In my last blog I sent out a red alert on a killer Windows Update that had not been sufficiently tested. The net result was a full crash of a two-node System Center fabric management cluster. The fabric was still in the making and backups were only provisionally taken in the form of Virtual Machine exports of the most important virtual machines. As fellow Hyper-V MVP Aidan Finn wrote unambiguously: “Something Has Gone Very Wrong With Microsoft Patch Testing”
Where did it go wrong?
I was actually demonstrating the fantastic Cluster Aware Updating functionality in Windows Server 2012 clusters, which would automatically move all VMs off a host, update it, reboot it, live migrate the VMs back to the updated cluster node and move on to the next.
The problematic July Update Rollup KB2855336 – which was one of the updates to be processed – is actually a collection of originally 20 issues that solves problems in several areas. A still unidentified part of that rollup caused a 0x000000D1 Stop error while live migrating a VM on a Windows Server 2012-based server. So Cluster Aware Updating using the Live Migration mechanism to place a host in maintenance mode, combined with the mentioned update, sent shockwaves through the cluster. In this case both cluster nodes crashed within minutes.
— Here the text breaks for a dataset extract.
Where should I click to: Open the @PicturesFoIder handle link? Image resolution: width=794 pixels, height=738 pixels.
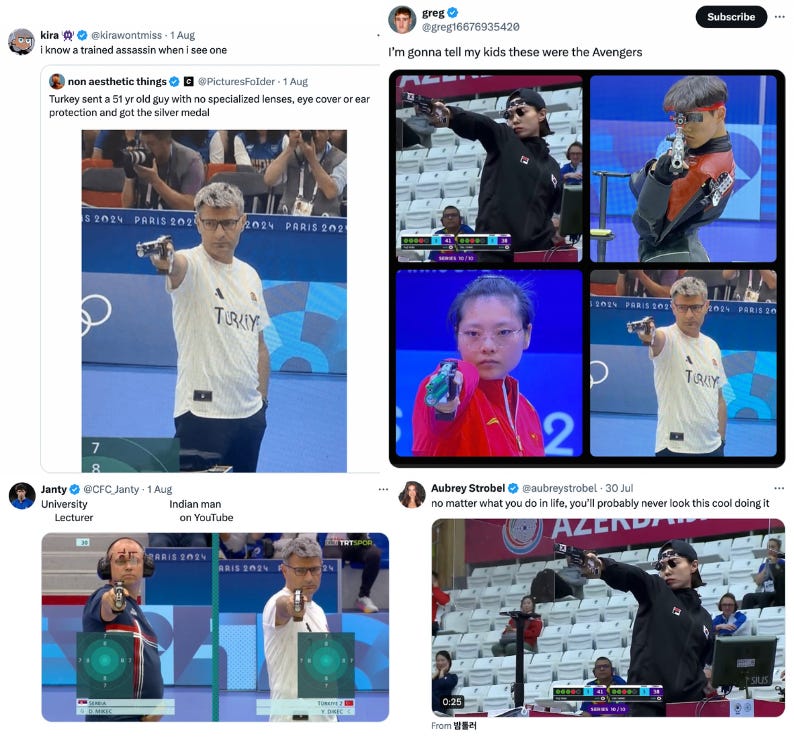pos(236,82)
Ironically enough this same July Update Rollup also contained an important fix for a problem that has been around for some time: Active Directory database becomes corrupted when a Windows Server 2012-based Hyper-V host server crashes (KB2853952).
Assume that you have a Windows Server 2012-based virtualized domain controller on a Windows Server 2012-based Hyper-V host server. When the Hyper-V host server crashes or encounters a power outage, the Active Directory database may become corrupted.
This issue occurs because the guest system requests the Hyper-V server to turn off disk caching on a disk. However, the Hyper-V server misinterprets the request and keeps disk caching enabled.
If you try to disable the write caching manually you will see this error: “Windows could not change the write-caching setting for the device. Your device might not support this feature or changing the setting.” On a physical domain controller this has never been a problem.
CORRUPTED DOMAIN CONTROLLER
It takes very little imagination to guess what happened to Active Directory if you combine the full STOP of the fabric management cluster and the AD domain controllers that were virtualized on that same Hyper-V cluster without the required updates and hotfixes.